Do you have an upcoming dental surgery? Are you curious about how much pain you might feel? In this blog, our Winnipeg dentists discuss the after-effects of dental surgery and share tips on how you can mananage any discomfort you might feel.
What's dental surgery?
Dental (oral) surgery consists of diagnosing and surgically treating injuries, diseases, or defects of the soft and hard tissues of the face, teeth, jaws, and mouth. At Odyssey Dental Care, we take a preventive approach to dental treatment and implement the least invasive treatment method possible for dental problems.
But, there are times where less invasive treatment options are not enough and oral surgery is required.
Below are examples of some common kinds of oral surgery:
- Root canal
- Dental implants
- Cosmetic dental surgery
- Jaw and reconstructive surgery
- Impacted wisdom tooth removal
Will I experience pain after or during dental surgery?
Depending on your comfort level and how complex your oral surgery procedure is, your dentist or oral surgeon may use one or more types of anesthesia to reduce pain and help you feel more comfortable.
After your surgery, you will be provided with after-care instructions to help reduce any pain you may feel and help you in your recovery.
Nitrous oxide is a gas that's inhaled through the nose and mouth. It can help keep you calm, lower anxiety, reduce gag reflex, and make time seem to pass quicker. This option provides minimal sedation and helps you feel drowsy and more relaxed.
Intravenous (IV) Sedation
IV sedation is more moderate and covers a number of medications that can be administered directly into the bloodstream, through the vein. This offers the deepest level of sedation short of general anesthesia and you’ll have limited memory of the procedure.
Your dentist can prescribe oral sedatives in liquid or pill form for more complicated surgeries. This medication is orally taken prior to the dental procedure for a relaxing, calming effect.

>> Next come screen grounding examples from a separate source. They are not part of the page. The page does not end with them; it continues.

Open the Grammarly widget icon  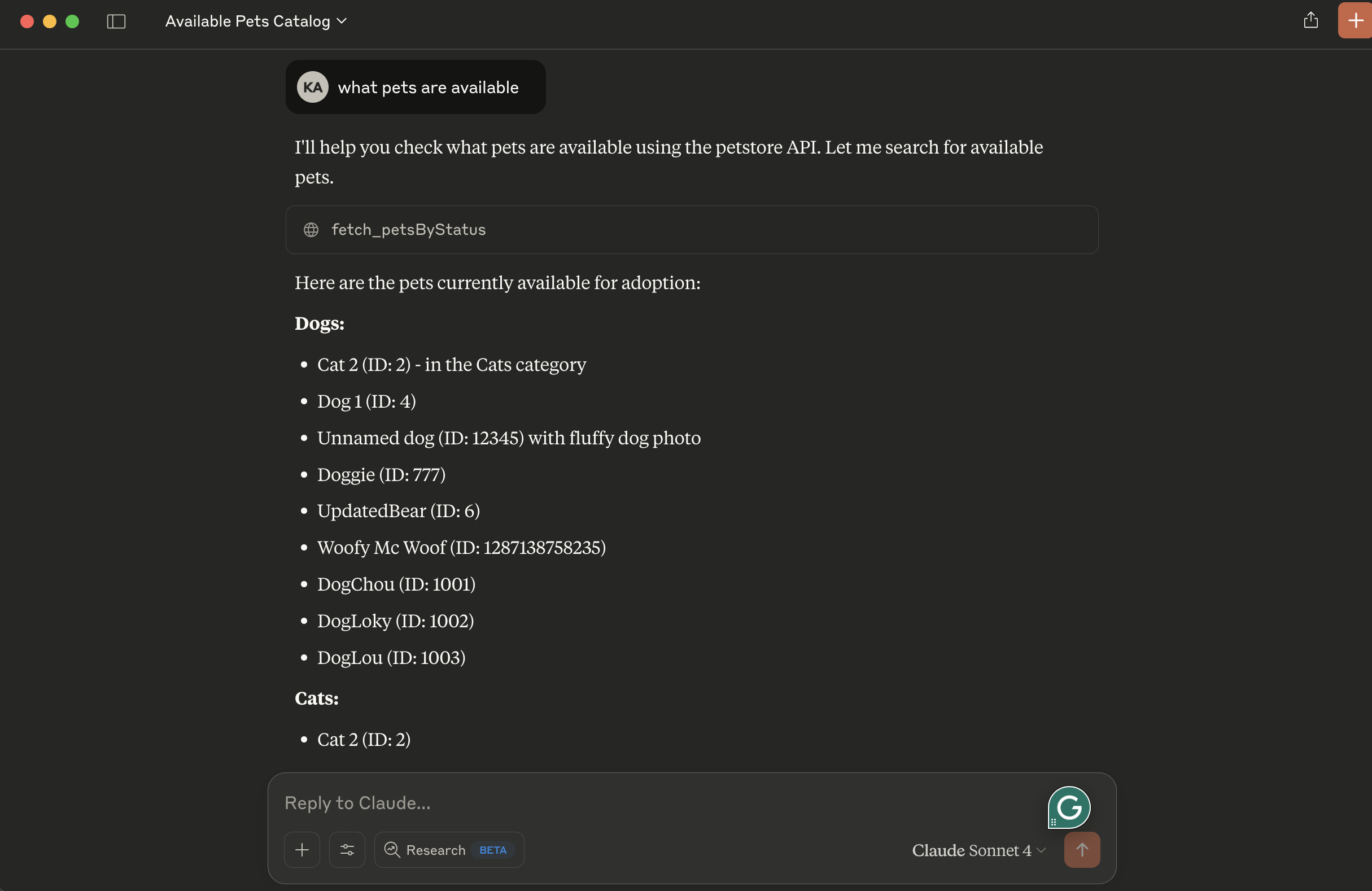[1068, 807]
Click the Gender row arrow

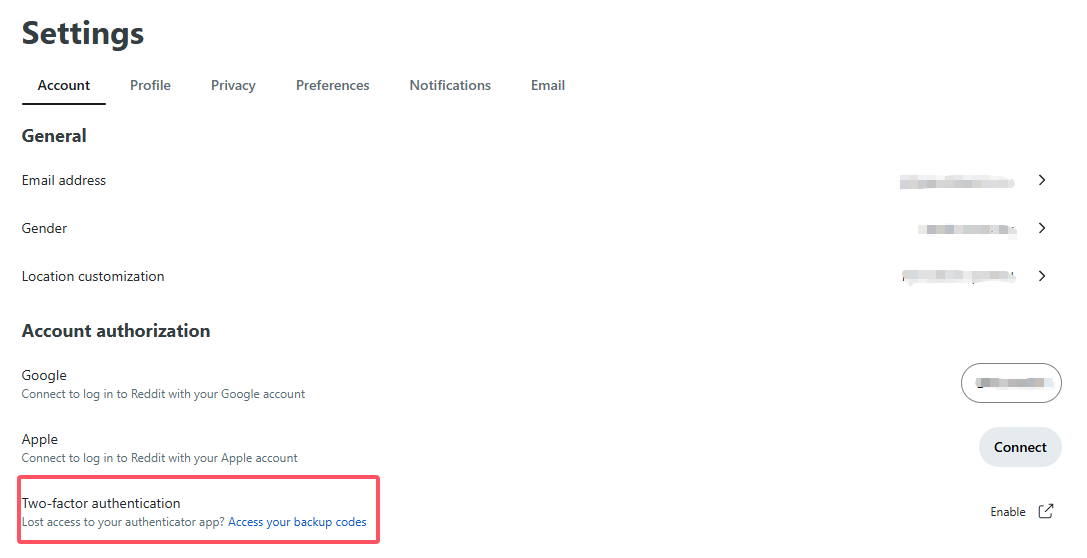tap(1041, 228)
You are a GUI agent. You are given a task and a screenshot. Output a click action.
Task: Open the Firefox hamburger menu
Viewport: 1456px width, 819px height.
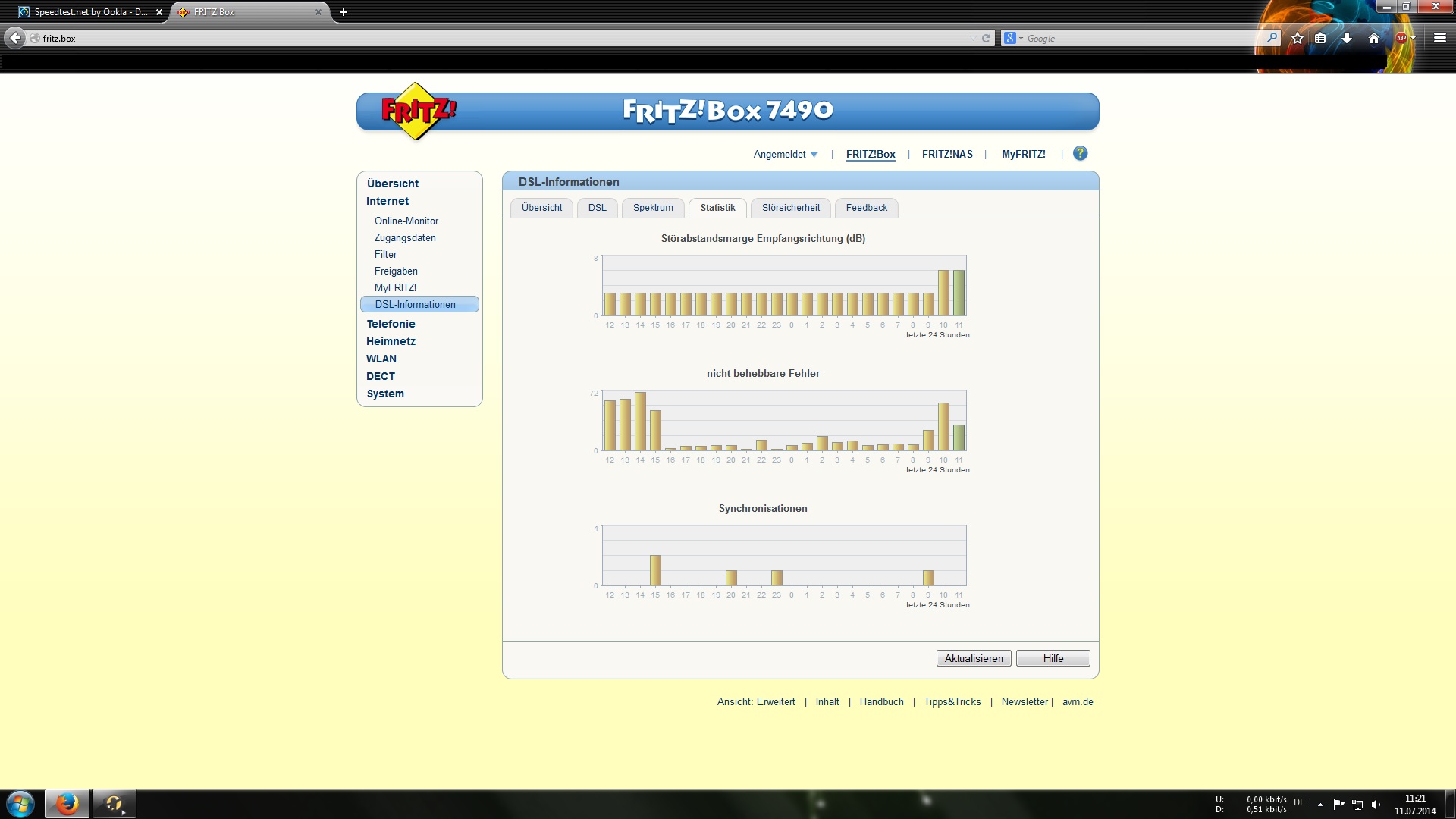click(x=1439, y=38)
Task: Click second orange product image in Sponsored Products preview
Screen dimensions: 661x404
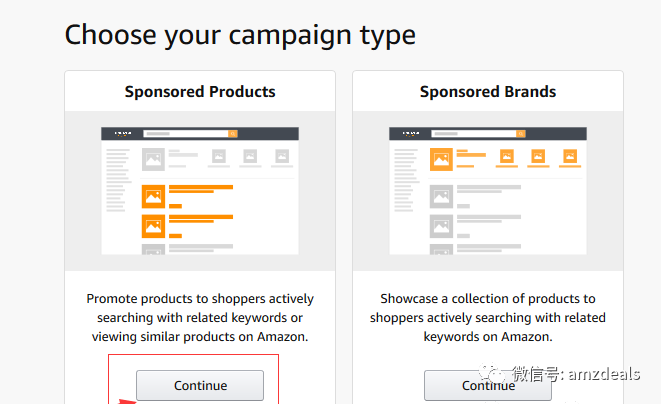Action: tap(153, 227)
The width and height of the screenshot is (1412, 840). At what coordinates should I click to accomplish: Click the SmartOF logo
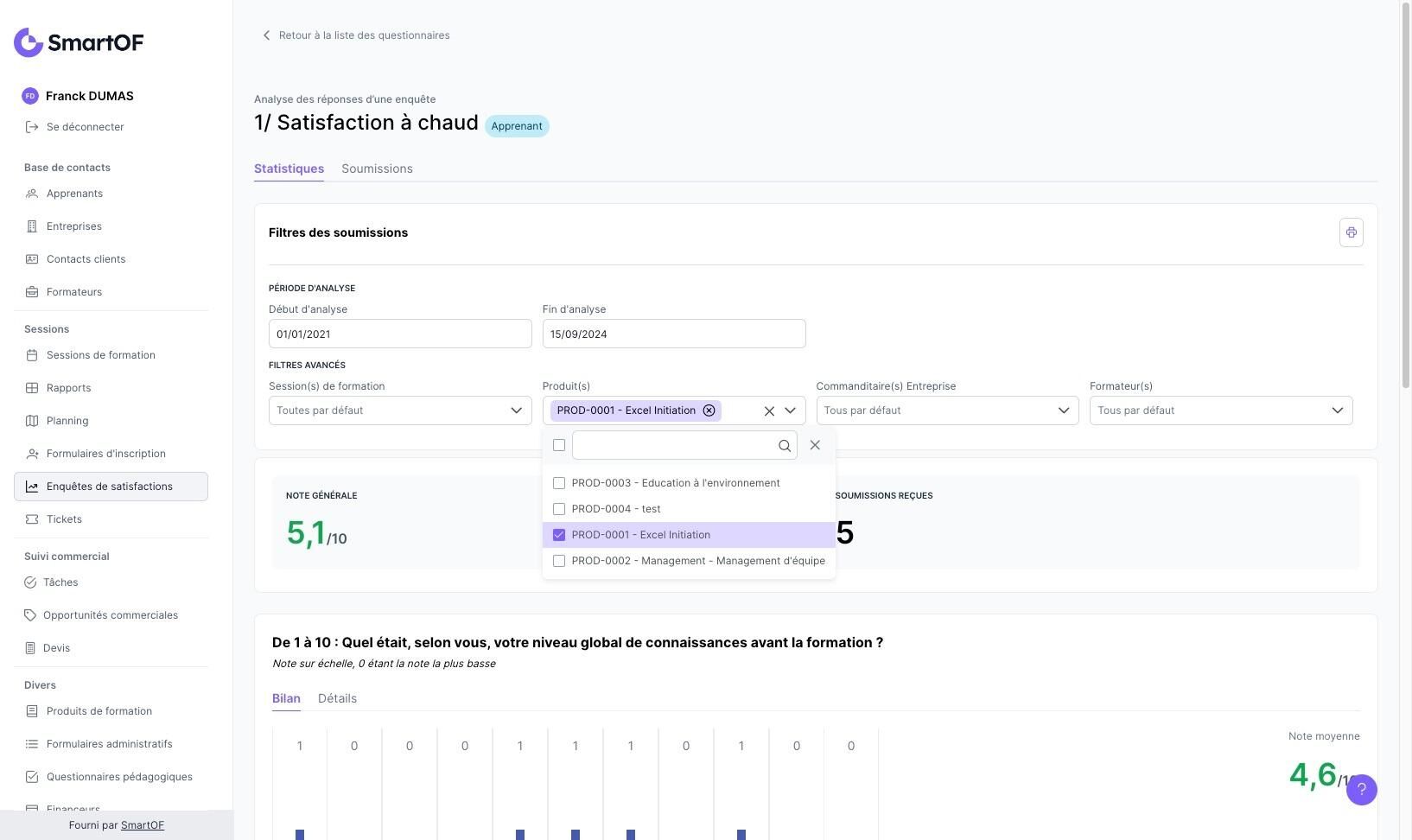click(79, 42)
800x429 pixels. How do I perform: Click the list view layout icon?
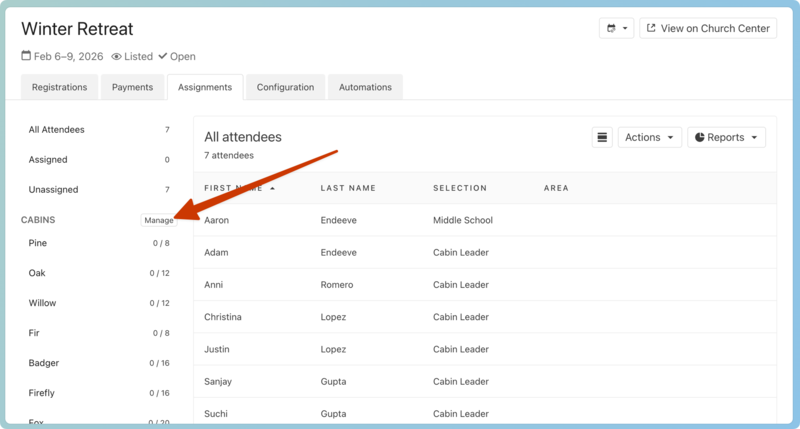pos(602,137)
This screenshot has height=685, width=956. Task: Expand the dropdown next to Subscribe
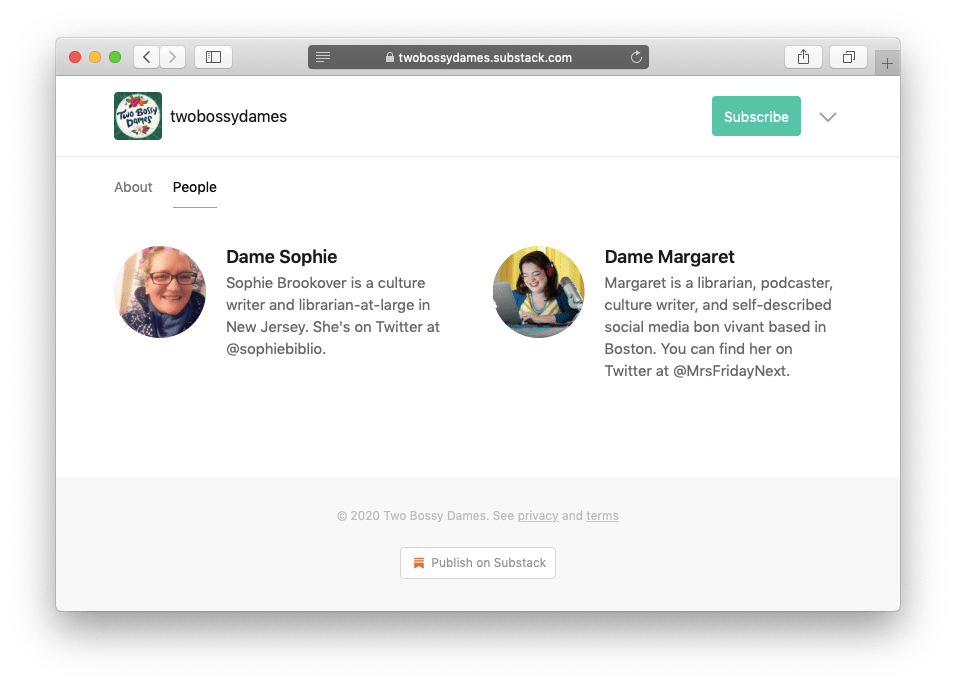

A numbing substance will likely be applied to your gums via injection, near the extraction site in all cases. While the anesthetic will not completely numb the area, you shouldn’t feel pain or sharpness.
You may be able to feel pressure or movement. For a simple extraction, your dentist or oral surgeon will likely use a local anesthetic, and you’ll be awake for the procedure.
Your dentist might suggest taking an over-the-counter pain reliever such as ibuprofen (Advil) or acetaminophen (Tylenol), to help manage any discomfort or pain you may feel after the procedure.
They may prescribe stronger pain medications if your surgery was more complex and involved the gums and bones.
How can I alleviate pain or discomfort?
After dental surgery, follow your dentist’s post-operative self-care recommendations. These might include:
- Eat soft, cool foods (to avoid shocking any sensitive nerves)
- Prop your head on a pillow when lying down
- Use warm compresses
- Apply an ice pack on your cheek or affected area
- Rinse with saltwater starting 24 hours after surgery
- Get lots of rest - no strenuous physical activity
Though there may be pain involved with your dental surgery, your dentist or oral surgeon can help you manage the pain with sedatives and local anesthesia during the surgery.
After your procedure, prescription medication or OTC drugs might be recommended to help manage postoperative pain or discomfort. Though your recovery timeline will vary depending on the surgery, any tenderness should only last a few days.